FSEK de vurgulandığı üzere bir çalışmanın Eser niteliği kazanması için “Sahibinin hususiyetini taşıması” önemlidir. Çalışmaların davacı grafikerin bu süreçte davah şirketin fikir ve onayı doğrultusunda ticari, ürünleri şekillendirdiğinden yapılan çalışma davacı grafikerin tek başına hususiyetini yansıtamayacaktır. Ayrıca bu süreçte davacı grafiker dijital ortamda masaüstü yayıncılık programların sağladığı olanaklar olan yazı karakterleri (fontlar), renk gamutları, efektler vb. olanakların kullandığı, kullanılan görselleri bu programları kullanarak şekillendirmiştir. Örneğin; ticari ürünün oluşturulması aşamasında kullanılmış olan yazı karakteri onu üreten tipografın hususiyetini yansıtır. Çalışmalarda bu fontların mevcudiyeti bu yazı karakteri oluşturan tipografın o çalışması içindeki mevcudiyetini sağlar. Dava konusu grafik eserler fikri çabanın ürünü olan eserlerdir ancak bu eserleri güzel sanat eseri olarak değerlendirmek mümkün olamayacağı gibi dosya kapsamından da bu eserlerin oluşum sürecinde davacı ve davalının katkılarının hangi oranda olduğu, dava dışı üçüncü kişilerin ekip çalışmasına katkısını tespit etmek de işin yapılış süreci açısından mümkün görülemeyecek şekilde birbiri ile iç içe geçmiş ve ayrılmaz bir hal içindedir.
Dava konusu grafik eserlerin güzel sanat eseri olarak nitelendirilmesi için ; FSEK 4/1-(4) fıkrası anlamında seri üretim yoluyla ticari kullanım amacını aşan ve işlevsel özelliğin çok ötesinde, seyir hissi yaratmak üzere meydana getirilmiş yüksek düzeyde estetik vasfa sahip grafik tasarımlar olması gerekir. ( Emre Kalender, Ticaret ve Fikri Mülkiyet Hukuku Dergisi, Yıldırım Bayezıt Üniversitesi, 2015/1, sf. 113)
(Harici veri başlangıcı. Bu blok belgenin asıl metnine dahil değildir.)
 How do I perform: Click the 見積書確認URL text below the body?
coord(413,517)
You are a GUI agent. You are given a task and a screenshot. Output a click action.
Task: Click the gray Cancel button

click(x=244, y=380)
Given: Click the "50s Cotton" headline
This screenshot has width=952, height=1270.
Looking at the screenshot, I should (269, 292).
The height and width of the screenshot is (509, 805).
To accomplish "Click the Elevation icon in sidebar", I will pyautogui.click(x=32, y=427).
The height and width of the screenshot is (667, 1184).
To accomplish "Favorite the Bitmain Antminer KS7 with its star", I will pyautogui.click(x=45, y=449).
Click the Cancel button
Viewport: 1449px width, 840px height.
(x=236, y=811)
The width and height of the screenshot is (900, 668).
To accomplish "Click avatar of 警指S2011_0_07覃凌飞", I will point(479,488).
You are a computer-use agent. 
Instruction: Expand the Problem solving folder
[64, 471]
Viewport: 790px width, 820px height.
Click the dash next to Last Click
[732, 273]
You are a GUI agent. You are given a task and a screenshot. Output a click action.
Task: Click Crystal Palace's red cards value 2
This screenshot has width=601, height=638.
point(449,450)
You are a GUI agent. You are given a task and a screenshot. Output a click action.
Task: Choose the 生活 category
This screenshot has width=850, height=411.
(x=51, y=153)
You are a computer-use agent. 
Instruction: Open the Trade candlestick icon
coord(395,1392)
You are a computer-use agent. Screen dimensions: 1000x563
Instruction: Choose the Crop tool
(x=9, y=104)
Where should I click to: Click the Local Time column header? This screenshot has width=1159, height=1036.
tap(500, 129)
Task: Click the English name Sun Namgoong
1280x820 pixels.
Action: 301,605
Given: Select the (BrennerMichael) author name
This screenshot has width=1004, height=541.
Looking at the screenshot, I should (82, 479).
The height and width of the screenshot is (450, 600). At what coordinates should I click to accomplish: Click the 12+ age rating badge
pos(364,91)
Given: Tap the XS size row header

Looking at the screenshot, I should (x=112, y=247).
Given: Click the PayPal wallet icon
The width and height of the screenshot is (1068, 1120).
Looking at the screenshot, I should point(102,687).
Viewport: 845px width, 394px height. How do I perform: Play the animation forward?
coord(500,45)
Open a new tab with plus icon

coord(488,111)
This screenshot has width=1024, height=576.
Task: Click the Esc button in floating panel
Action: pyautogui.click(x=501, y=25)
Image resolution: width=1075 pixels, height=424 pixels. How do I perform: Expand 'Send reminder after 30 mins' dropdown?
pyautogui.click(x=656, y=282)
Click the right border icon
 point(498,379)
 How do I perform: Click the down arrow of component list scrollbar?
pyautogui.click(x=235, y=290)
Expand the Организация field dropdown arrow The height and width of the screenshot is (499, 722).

Grafik bölümünde iki ayrı uzmanlıkta eğitimler verilmektedir. Birincisi: Sanat ağırlıklı eğitimdir. Güzel sanat eseri üretimidir. Bu eğitimi alan öğrencilerin resim, gravür, özgün baskı resim, serigrafi, taş baskı, illüstrasyon vb. gibi yöntemlerle el emeğine dayanan, estetik değerler taşıyan eserler üretmesi beklenir. Îkincisi ise, Bilgisayar, masaüstü uygulama ağırlıklı eğitimdir. Reklam grafiği ve yayın grafiği konusunda uzmanlaşmadır. Reklam grafiği reklam amaçlı kullanılan iletişim malzemelerinin tasarımına yönelik bilgilerin aktarımı ve bunlara ilişkin malzemelerin oluşturulmasıdır. Mecralara yönelik tasarım farklılıkları (gazete-dergi ilanları, açıkhava reklamları, araç üzeri giydirme vb), reklam kampanyası, konsepti vb. eğitimidir. Yayın grafiği ise katalog, dergi, broşür, kitap gibi süreli yayınlardaki sayfa ve kapak tasarımları becerilerinin öğrencilere kazandırılması amaçlanır. Bu eğitim matbaacılara, reklam ajanslarına, reklam firmalarına kısaca sektöre, piyasaya “özgün fikirli” grafik tasarımlar üreten nitelikli grafik tasarımcılar yetiştirmeyi hedefler.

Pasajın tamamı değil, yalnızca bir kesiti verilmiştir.